◆ 文書の抜粋:
○ ○ ○ ○ ○ ○ ○

何日経ったのか・・・もう数えるのも止めていた。

 

時間は意味を持たず 永劫に回帰する

私の魂はお前と共に――

 

物事は全て在るべき姿である事が最も美しい

アルバートは些細な乱れやほんの少しの歪みが耐えられなかった。

取り分け許容し難いのは この世界の在り方そのものだ

大人達はいつも“神のもとの平等”という在るべき姿を説く しかし――

現実にはそんなもの何処にも見付からない

 

この国は貧富の差が激しく、階級により差別されていた。

自分が高貴な生まれだから、皆は頭を下げ、優しくしてくれる。

周りの者は自分ではなく身分しか見ていないのだ。

○ ○ ○ ○ ○ ○ ○

◆ 提供データ:
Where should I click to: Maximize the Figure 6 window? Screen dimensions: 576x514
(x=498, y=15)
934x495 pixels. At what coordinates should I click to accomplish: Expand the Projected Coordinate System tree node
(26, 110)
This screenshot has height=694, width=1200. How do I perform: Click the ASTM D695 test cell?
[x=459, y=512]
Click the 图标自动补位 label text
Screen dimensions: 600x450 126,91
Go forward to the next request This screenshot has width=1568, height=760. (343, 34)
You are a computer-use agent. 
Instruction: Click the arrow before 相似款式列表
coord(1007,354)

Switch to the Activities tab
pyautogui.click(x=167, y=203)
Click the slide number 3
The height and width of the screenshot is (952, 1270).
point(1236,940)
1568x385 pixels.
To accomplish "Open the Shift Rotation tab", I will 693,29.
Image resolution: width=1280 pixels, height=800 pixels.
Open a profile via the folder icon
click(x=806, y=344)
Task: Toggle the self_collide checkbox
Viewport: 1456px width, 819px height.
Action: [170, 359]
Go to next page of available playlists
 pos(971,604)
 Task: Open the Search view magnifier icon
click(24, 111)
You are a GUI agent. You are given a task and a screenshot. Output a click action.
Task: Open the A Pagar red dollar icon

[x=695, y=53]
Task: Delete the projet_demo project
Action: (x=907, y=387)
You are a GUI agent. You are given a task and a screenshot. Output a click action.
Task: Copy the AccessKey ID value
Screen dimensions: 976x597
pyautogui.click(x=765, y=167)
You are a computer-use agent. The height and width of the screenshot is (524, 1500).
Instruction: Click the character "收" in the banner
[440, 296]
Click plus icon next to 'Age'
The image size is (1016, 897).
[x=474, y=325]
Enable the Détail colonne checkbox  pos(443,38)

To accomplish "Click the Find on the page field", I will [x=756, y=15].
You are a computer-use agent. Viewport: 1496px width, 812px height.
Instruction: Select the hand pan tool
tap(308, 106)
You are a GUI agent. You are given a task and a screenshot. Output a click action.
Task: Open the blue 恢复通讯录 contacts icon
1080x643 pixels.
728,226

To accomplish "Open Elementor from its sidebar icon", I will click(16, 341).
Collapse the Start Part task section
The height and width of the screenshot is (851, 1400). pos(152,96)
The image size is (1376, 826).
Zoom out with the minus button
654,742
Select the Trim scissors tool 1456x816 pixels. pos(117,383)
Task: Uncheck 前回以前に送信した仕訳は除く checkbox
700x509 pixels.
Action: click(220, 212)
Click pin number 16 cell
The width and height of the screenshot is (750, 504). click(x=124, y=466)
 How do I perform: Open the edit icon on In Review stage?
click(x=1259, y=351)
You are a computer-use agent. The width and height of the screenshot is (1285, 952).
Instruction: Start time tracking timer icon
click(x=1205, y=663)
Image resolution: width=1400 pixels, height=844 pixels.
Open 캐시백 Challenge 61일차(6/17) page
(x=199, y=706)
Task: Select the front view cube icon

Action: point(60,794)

○ ○ ○ ○ ○ ○ ○

◆ 課題の説明:
上に示したアルバートについての文章を、最後の文に続けて書き進めなさい。

◆ 解答:
人は誰しも平等ではないのか

それが在るべき世界、正しい世界の在り方ではないのか

人は身分ではなく 人それ自体に等しく価値があるはず

あるべき姿にないこの国がとても気持ちが悪い

 

手の届く範囲なら自分で直せるのに・・・

僕一人が正しく在ろうとしても 世界は変わらず狂い続ける・・・

こんな世界は間違っている

・・・だけど 僕は救世主なんかじゃない・・・

僕には世界を変えられない

・・・ならばせめて自分の手の届く所だけでも変えていかなければ

 

そうすれば明日は今日より少し良い世界になる きっとなる

 

そう信じて行動してきたアルバート

ある日、パン泥棒と遭遇した。

パンを盗んだものの空腹で倒れた所だった。

 

あまりに可哀想だったのでパンの代金を追い掛けてきた店主に払い、

いつも行く教会に連れて行き、手当して貰った。

これでパン泥棒も心を入れ替えてくれるはず。

 

父に救貧院への寄付の許可を得ようとしたが、そんな所に寄付しても

モリアーティ家の名を上げることにはならないと許可は出なかった。

 

それならせめて自分の出来る範囲の事をしようと、

教会に銀の食器を贈った。

困った時には売って貰えば良い。

 

しかし、この会話をパン泥棒が聞いていて、銀の食器を盗もうとした。

シスターが咎めたが、アルバート彼にあげたのだと言う。

これでパン泥棒が変われるなら・・・

 

彼は二度と悪事を働くことはありません

僕にそう誓ってくれました

 

こうして見逃した。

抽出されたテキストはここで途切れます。